Cela implique que l’Europe fasse entendre une seule voix et promeuve une voie très pragmatique pour appuyer son projet de politique d’une défense commune. La dissuasion nucléaire n’a de sens qu’européenne.

Le coq gaulois cessera d’être arrogant s’il se meut au service du poulailler européen. Paradoxalement, c’est peut-être ce qu’il est en train d’apprendre dans l’ex-Afrique occidentale française avec le retrait de l’opération Barkane et son relai par des forces européennes et des Nations Unies.

Penser jouer sur les contradictions internes du Tigre ou l’aider à les résoudre

Une des lignes directrices importantes des relations avec la Chine devrait consister à ne pas se tromper de diagnostic. Tirer sur les moustaches du tigre tant qu’on peut ne donnera au mieux qu’une série de coups de griffes violents ou au pire, un holocauste nucléaire dont toute l’humanité pâtira. En fait, il faut aider la Chine à résoudre ses tensions internes (sociales, écologiques, industrielles) qui sont beaucoup plus fortes qu’elle n’est prête à le reconnaître. Et ce n’est certainement pas en vantant un développement débridé d’un capitalisme sauvage et le décret d’une démocratie formelle comme en Irak qu’on y arrivera.

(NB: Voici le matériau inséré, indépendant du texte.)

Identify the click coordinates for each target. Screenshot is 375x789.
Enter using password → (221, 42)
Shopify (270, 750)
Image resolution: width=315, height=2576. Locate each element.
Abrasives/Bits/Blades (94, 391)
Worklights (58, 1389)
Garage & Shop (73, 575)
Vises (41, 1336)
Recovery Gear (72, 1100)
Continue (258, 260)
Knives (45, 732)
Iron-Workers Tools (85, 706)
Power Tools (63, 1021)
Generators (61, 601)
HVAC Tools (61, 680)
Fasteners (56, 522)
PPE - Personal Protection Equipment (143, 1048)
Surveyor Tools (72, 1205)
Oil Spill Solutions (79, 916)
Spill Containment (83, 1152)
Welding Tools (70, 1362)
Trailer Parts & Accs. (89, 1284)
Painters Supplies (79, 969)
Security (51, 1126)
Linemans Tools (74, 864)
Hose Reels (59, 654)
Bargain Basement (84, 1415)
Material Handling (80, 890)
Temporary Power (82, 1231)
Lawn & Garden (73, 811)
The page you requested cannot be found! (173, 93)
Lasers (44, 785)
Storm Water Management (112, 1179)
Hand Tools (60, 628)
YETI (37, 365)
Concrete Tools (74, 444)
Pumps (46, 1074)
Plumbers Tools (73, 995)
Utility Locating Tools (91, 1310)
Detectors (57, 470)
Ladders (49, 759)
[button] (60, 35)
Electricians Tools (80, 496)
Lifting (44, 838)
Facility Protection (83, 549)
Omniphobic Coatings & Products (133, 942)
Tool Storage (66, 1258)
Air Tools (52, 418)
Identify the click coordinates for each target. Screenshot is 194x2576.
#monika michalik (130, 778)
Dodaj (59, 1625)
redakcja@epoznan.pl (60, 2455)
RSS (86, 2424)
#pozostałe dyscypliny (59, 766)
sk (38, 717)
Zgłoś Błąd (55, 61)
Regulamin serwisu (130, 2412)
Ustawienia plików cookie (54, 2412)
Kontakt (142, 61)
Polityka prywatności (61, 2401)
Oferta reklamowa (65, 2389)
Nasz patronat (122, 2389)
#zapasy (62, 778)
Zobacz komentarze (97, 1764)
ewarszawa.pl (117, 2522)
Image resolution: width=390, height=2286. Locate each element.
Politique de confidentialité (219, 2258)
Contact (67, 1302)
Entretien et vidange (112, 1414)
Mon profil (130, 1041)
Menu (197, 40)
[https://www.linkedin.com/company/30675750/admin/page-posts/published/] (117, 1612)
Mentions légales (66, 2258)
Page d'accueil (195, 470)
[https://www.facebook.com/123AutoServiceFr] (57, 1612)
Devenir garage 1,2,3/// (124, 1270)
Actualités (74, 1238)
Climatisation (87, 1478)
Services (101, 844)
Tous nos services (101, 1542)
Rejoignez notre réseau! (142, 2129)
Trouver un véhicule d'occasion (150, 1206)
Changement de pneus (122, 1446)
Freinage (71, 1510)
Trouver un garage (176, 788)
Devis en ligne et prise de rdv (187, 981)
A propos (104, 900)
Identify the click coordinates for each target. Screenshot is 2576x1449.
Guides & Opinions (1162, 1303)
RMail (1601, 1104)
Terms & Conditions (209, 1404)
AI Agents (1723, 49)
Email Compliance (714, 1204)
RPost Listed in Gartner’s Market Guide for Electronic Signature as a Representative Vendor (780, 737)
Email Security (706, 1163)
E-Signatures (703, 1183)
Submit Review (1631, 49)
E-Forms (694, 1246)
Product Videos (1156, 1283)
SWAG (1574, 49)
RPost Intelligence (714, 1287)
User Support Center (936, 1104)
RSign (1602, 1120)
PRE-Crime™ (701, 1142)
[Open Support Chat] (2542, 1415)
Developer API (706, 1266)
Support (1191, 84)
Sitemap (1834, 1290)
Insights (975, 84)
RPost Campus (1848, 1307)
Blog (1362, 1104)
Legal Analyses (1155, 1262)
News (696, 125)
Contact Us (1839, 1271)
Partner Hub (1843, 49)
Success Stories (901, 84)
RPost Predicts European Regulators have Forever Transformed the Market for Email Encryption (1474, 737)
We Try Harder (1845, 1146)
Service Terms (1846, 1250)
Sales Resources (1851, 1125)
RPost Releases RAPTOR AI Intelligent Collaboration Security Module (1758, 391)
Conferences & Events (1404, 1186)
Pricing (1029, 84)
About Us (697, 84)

Le nucléaire militaire français peut encore servir sur les vingt ans qui viennent, dans le cadre renouvelé d’une défense européenne post-nationale et unifiée à niveau fédéral, à rendre crédible un projet de développement de société harmonieuse et plus égalitaire, pour prendre au mot la Chine. Et donc une société plus soucieuse de la sauvegarde de la planète.

Les confettis de l’Empire français dans le Pacifique et l’Océan Indien peuvent servir de plateforme à ce projet européen qui devrait également mener une politique inclusive et compréhensive vis-à-vis de la Russie. Non pas un projet national lourdement grevé par l’héritage colonial. L’alternative en Nouvelle Calédonie ne peut en effet consister à choisir entre les Caldoches post-coloniaux, et les Kanaks transformés en pourvoyeurs de nickel à la Chine.

Enfin une dernière leçon s’impose : l’échec de Naval Group montre les limites d’un rôle trop autonome du complexe militaro-industriel tourné vers des exportations hasardeuses dans leurs destinataires ou dans leurs effets.

À l’heure où les économies les plus développées de la planète découvrent une dépendance effarante vis-à-vis des puces électroniques, des semi-conducteurs, des métaux rares, y compris et surtout pour la poursuite d’une économie dé-carbonée, la filière du nucléaire n’est plus du tout le nec plus ultra en matière de modernité et d’innovation. Les ingénieurs vont avoir du pain sur la planche.